Hi,
after some FPU calculations, i store all 8 registers in an array of real8. Then i go through lots and lots of macros, pushing nesting to it's limits (i think).
Sometimes the registers are 0.0 values, and when i output them to text, they show up properly as "0.0".
However, when i use FCOM on the real8 values (with fstsw and sahf), if one is 0.0, it often (not always) gives an indeterminate result - meaning "jpe" is activated.

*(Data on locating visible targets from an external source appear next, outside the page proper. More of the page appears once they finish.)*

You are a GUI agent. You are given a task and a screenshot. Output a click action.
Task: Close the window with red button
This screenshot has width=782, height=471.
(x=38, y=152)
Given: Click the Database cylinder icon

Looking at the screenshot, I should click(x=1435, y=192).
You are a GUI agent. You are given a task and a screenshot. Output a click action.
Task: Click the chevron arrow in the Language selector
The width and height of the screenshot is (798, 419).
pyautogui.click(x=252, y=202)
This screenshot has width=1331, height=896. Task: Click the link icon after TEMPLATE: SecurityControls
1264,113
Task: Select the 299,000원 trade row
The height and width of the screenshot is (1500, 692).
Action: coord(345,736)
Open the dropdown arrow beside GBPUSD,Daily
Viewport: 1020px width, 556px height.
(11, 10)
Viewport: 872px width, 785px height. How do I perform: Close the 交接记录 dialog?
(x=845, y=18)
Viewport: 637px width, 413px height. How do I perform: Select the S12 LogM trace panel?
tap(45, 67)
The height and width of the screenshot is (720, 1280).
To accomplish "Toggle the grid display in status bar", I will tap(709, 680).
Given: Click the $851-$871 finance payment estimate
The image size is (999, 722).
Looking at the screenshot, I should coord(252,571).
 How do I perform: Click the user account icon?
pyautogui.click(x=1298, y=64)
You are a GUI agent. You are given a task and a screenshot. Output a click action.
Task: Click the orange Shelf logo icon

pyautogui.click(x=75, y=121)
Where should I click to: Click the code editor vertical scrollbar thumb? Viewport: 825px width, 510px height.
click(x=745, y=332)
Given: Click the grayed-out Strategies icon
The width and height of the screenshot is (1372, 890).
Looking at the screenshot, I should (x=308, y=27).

Also, when i do FLD MyReal8Array[index] and then FISTP MyInteger, the integer value becomes -2147483648.
If the value is anything other than 0.0 (like 0.2 or -0.545 or whatever) both FCOM and FISTP work properly.
Note: before using FCOM i always do FINIT so that's not it.
I tried reproducing the problem in a separate project, but i couldn't, because then everything worked as expected.
I am starting to think i might somehow be messing up the stored values with all of my code, or that i flipped some flags somewhere by accident.
The code is very complex by now and i can't even keep track of all the macros and conditionals, so it took a lot to just make it work, let alone figure out this mystery easily.
What could it be?
Should i convert more of my macros to proc, could it be the masm compiler? I'm clueless.
Thanks.
You want to compare two REAL-values for equality? That's not simple because the numbers can differ in the least significant fraction bits.
One simple solution would be to test for a range: e.g.
if (abs(a-b) <= threshold)
equal
else
not equal
BTW: use FCOMI[P] instead of FCOM
1) the FPU registers are real10 - not real8
2) it sounds like the tag word may not be restored properly
however, if you address issue 1, this may go away
otherwise, you may want to look at the FSTENV/FLDENV instructions, which save/restore the entire FPU state, including registers
Quote from: dedndave on March 29, 2012, 07:20:55 PM
1) the FPU registers are real10 - not real8
but you can save and load also other formats (double,float,sdword,sword,sqword) :wink
true
but, without seeing his test code, i am taking shots in the dark :P
Quote from: qWord on March 29, 2012, 07:18:29 PM
You want to compare two REAL-values for equality?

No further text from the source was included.